[Stored entries]
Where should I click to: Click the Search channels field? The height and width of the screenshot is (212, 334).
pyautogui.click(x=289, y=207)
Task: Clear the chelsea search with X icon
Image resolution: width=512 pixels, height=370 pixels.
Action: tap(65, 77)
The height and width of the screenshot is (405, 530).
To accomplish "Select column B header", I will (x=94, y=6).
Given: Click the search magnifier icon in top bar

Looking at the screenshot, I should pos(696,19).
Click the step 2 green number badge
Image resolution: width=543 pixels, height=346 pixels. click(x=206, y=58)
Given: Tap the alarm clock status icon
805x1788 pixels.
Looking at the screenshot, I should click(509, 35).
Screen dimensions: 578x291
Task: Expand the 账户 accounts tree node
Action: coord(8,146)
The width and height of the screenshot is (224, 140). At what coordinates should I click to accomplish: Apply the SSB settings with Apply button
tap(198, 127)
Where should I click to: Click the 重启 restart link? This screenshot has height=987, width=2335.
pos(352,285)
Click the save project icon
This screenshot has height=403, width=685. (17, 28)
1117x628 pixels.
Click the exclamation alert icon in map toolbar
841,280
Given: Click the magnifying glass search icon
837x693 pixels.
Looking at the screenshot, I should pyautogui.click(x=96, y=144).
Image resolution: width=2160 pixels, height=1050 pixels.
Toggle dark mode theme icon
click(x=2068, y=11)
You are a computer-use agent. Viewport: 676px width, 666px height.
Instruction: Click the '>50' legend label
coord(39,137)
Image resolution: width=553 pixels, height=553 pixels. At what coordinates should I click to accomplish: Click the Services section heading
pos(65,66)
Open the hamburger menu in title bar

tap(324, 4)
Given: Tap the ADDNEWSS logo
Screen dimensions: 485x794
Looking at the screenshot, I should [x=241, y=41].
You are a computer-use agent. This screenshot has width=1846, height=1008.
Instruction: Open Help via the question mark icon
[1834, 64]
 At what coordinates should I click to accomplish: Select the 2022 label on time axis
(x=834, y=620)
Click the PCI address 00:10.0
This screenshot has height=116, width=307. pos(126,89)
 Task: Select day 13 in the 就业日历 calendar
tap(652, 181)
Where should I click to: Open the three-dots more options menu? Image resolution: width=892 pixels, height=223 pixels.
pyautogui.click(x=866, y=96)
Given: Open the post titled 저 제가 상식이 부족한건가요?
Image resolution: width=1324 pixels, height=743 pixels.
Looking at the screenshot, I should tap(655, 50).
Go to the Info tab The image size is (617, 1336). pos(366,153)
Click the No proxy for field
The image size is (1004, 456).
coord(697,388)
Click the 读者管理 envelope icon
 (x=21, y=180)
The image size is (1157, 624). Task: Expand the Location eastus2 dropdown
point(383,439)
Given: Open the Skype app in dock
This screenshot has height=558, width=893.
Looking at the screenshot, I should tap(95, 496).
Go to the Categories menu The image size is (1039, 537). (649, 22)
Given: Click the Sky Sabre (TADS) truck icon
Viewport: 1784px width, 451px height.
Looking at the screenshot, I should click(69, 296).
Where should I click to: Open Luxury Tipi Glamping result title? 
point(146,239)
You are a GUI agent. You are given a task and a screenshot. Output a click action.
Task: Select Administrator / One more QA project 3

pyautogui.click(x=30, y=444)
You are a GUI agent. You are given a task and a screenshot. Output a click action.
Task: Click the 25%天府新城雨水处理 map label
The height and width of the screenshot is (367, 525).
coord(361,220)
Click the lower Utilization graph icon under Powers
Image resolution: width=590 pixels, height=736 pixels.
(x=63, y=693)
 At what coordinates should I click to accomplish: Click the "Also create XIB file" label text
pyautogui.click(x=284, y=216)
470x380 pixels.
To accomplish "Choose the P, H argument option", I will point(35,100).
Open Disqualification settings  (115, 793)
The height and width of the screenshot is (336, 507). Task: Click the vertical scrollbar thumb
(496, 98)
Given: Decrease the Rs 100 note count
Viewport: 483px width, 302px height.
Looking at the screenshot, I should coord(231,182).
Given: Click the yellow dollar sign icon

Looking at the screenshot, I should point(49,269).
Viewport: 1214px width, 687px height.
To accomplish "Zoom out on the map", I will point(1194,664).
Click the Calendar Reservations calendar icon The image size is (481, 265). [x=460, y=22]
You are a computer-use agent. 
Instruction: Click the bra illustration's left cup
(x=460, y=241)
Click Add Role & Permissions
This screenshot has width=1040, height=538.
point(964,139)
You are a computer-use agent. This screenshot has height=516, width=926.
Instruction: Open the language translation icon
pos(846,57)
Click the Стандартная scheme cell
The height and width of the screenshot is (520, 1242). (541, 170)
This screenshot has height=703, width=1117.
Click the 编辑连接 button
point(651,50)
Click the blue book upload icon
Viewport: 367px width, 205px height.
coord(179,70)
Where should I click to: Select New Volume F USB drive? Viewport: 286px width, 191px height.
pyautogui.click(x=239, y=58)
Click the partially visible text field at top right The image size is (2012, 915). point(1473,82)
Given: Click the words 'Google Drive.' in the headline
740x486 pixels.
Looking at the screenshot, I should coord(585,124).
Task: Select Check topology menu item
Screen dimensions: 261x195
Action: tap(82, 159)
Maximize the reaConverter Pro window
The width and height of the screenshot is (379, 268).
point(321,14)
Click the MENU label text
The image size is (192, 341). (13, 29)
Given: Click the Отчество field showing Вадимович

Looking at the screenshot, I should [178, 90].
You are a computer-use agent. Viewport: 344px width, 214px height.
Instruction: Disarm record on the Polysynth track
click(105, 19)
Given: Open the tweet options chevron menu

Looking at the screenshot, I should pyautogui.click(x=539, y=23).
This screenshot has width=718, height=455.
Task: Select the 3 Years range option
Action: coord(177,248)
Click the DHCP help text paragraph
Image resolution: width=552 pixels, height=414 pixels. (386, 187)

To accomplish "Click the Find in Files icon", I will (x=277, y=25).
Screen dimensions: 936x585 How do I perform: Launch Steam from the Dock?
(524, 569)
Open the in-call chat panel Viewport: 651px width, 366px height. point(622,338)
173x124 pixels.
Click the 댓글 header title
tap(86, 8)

» The exercise: Please copy the items above word for word, starting with the line that contains "Given: Decrease the Rs 100 note count" and going on through the line that contains "Looking at the screenshot, I should point(49,269).".

» Worked answer:
Given: Decrease the Rs 100 note count
Viewport: 483px width, 302px height.
Looking at the screenshot, I should coord(231,182).
Given: Click the yellow dollar sign icon

Looking at the screenshot, I should point(49,269).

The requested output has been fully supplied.